Matriarchy: Online and Offline

There has been a lot of talk in the media about women dominating social networks and conversations in general. There are infographics like Chicks Rule that clearly show the dominance of women on social networks. And offline we know that the buying power of women is growing.

I decided to see for myself and asked Keller Fay Group, Kred and Blitzmetrics for help with the data crunching. Here is what we found...

Need advice? Ask a Woman

While most marketers know that word of mouth is a powerful force in the marketplace, they would be well-advised to know that women's consumer advice is the most powerful, according to Ed Keller and Brad Fay, the authors of The Face-to-Face Book, newly published by Free Press.

The Keller Fay Group, a market research company focused on measuring word of mouth, has collected data showing that women have 72 conversations each week about brands and companies, versus 64 for men. Keller Fay research also shows that women are more strongly impacted by word of mouth than men. They are more apt to perceive advice from other consumers to be more credible than men do, and they are more likely to purchase based on word of mouth than men, although the results are strong for both genders.

What's particularly impressive is that men seem to agree that women give better advice than men do. When men receive consumer advice from a woman, 58% of the time they give that advice extremely high marks for credibility. In contrast, men give other men those high marks 50% of the time.

These statistics come from a very large research project called TalkTrack®, which uses a survey to monitor the conversations about products and brands that occur among every day consumers. According to the survey, about 90% of these conversations happen offline, including three-quarters that happen face-to-face. The research has involved 700 interviews every week for the last six years, more than 200,000 interviews in total.

"While there's so much excitement now about Facebook, Twitter and Pinterest, we think online social media is just the tip of the iceberg when it comes to understanding social media. And often, the iceberg that lies under the surface is very different from what is visible in social media," said Brad Fay, co-author of the book and co-founder of the research company.

Women are usually more active on social networks

Now let's look at women's participation on two social channels:Twitter and Facebook.

To look at Twitter engagement, I asked the data team at Kred, a tool that measures online influence, to run the numbers last week on female vs. male activity on the network globally. Kred examined more than 900M tweets generated in a 72-hour period and identified accounts that were unmistakably female- or male-owned (the rest either belonged to businesses or could not be determined).

The first finding was that women create more content on Twitter; out of the 900M tweets, 19% were posts by women vs. 15% by men. They also have a greater tendency to engage, showing generosity with retweeting others and replying to others. 22% of approximately 170M retweets in the three-day period were from female accounts while 15% were from male-identified accounts. Of the 269M replies, women generated 19% while 16% came from men.
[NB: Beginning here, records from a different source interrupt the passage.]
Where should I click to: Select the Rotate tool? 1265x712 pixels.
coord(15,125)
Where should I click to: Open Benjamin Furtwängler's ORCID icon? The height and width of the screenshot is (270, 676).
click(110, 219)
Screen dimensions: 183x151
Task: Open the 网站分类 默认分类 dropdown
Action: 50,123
To explore Facebook engagement, I asked Blitzmetrics team to run a query on female vs. male interaction on the network. The results were interesting. They showed that on Facebook women are extremely active, but prefer a lightweight interaction ("likes" vs. comments). Out of 1 million posts, with 69% of them in US and 31% international, Blitzmetrics found the following:

  • Altogether worldwide 51% of post "likes" were generated by women. In the U.S. only, the number was 55%, and outside of the U.S, it was 45% (note that Facebook penetration is different in different countries).
  • Women also tend to "L=like" comments themselves. In the U.S., 59% of "likes on comments" were from women. Outside of the U.S., that number fell to 45%.
  • To be fair, men generated more posts and comments than women. The result is consistent within the U.S. as well as outside it: comments by men comprised 55% vs. 45% by women.

So there you have it, it seems that women mostly do dominate the conversations both online and offline. Not only that, they seem to hold more influence when it comes to advice on purchasing decisions.